Exercise goal - Please resume the report below on the poker rematch between human pros and the Libratus program, continuing from its last sentence.

Supplied text -
----------

The classic "man vs. machine" set-up ended in human victory back in 2015, two years later, the machines claimed revenge.
Two years ago a Doug Polk-Dong Kim-Bjorn Li-Jason Les line-up beat Carnegie Mellon University’s first attempt at a no limit hold’em heads-up playing GAI software, Claudico 8. As we reported earlier, two years later, the rematch took place at the Rivers Casino, Pittsburgh, PA with different participants on both sides. Dong Kim and Jason Les returned on the human side, but two new pros were brought in for the challenge: Jimmy “ForTheSwaRMm” Chou and Daniel “Dougiedan678” McAulay; while Carnegie Mellon University spent two years developing the new GAI program, Libratus.
Before the heads-up match, Prof. Toumas Sandholm, one of the creators of Libertus called no-limit Texas hold’em the “last frontier (…) of game-solving in AI”, since in other games, such as chess AI has already surpassed human capabilities reliably, unlike in NL hold’em poker.

----------

Exercise data -
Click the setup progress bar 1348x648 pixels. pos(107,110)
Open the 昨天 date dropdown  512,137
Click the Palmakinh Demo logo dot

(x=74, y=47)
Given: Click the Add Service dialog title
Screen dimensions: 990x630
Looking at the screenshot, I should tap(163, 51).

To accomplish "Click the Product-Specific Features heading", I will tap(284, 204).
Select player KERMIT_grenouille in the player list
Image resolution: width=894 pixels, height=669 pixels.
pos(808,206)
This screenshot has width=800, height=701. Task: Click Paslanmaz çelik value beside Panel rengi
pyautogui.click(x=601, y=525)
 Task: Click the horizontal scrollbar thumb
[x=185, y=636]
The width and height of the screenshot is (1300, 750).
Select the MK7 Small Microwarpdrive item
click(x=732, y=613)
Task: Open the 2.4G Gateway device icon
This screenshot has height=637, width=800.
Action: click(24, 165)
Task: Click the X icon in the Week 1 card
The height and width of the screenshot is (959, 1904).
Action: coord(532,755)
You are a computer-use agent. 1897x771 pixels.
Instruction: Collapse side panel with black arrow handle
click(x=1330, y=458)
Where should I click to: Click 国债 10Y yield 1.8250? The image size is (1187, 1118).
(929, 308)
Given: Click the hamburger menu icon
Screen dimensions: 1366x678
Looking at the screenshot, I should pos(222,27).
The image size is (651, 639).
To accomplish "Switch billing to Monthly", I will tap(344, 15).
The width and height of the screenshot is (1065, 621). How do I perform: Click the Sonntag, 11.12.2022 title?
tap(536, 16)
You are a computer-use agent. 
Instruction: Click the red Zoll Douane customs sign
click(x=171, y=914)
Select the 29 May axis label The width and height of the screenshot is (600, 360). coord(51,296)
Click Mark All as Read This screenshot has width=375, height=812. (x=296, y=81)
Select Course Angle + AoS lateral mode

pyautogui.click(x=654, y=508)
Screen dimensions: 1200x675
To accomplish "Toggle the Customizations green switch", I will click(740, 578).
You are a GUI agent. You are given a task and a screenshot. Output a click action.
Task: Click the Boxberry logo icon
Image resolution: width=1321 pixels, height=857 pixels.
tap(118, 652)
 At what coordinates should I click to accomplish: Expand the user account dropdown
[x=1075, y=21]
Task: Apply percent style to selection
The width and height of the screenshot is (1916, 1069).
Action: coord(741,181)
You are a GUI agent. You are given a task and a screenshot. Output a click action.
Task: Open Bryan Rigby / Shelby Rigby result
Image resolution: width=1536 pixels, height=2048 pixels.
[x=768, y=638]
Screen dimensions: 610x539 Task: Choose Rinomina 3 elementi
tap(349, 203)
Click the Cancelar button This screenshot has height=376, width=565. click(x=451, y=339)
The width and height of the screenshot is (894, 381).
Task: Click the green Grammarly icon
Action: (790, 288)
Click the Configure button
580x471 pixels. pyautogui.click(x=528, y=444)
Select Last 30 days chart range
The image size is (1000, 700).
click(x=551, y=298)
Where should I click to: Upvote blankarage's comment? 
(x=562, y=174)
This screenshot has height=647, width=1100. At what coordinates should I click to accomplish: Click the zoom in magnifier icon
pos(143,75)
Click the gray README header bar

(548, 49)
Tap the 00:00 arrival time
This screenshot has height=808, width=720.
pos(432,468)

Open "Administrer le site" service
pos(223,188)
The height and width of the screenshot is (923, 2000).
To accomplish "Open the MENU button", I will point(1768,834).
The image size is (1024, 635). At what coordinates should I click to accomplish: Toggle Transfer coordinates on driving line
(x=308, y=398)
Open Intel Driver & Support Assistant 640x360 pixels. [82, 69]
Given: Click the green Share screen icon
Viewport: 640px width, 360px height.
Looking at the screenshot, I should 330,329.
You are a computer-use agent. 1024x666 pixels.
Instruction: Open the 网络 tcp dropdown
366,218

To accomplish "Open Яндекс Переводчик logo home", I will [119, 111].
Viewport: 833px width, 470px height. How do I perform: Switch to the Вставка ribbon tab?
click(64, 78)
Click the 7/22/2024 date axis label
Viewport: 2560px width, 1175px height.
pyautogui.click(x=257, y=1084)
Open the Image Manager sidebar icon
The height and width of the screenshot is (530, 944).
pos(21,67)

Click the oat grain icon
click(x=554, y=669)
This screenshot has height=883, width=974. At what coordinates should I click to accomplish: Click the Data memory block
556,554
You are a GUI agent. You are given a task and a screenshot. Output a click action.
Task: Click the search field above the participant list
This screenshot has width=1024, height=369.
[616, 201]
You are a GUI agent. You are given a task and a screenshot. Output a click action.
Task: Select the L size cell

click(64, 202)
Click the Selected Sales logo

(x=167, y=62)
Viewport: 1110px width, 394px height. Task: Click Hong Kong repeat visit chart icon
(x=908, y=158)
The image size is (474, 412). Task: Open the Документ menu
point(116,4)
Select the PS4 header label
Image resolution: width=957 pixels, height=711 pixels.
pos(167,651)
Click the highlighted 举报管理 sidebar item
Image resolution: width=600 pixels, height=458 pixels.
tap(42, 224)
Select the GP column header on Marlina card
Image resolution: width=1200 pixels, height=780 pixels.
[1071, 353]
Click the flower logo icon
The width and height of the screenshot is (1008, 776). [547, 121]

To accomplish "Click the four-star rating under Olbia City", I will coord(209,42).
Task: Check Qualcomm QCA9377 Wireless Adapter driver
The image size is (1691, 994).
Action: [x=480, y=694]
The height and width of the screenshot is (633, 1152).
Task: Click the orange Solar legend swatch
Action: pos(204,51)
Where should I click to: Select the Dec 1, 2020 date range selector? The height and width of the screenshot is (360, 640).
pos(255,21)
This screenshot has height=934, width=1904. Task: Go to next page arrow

----------

Answer section -
Well, the last frontier appears to have been broken, since after 120,000 hands of heads-up played, Libratus came out victorious, taking $1,766,250 in chips combined from its human opponents.
Jason Les had this to say about the new AI in a video posted on Carnegie Mellon University’s YouTube channel: “It’s quite a bit better than Claudico in 2015. It made pretty large mistakes at times, you don’t see that with Libratus. It is much more calculated and much more tough, you really have to pry every chip you can out of Libratus’s hand, and you have to do it with skill, not counting on his mistake. You don’t often see [someone] play like Libratus, that’s like ‘250%, 500%’; all-in for like 2000 in the middle, Libratus is al-in for 19 000.” In a Reddit AMA thread, Les also said that he believes the new AI development can be a problem for the future of poker.
The experiment was still worthwhile for the four pro players, since they chopped the $200 000 prize pool money among themselves based on their performance relative to each other. On the other side, developers Sandolm and Noam Brown are evidently satisfied with the results and say they plan to apply what they have learnt to other fields that are “games of incomplete information” such as negotiation, cyber security or medical treatment planning.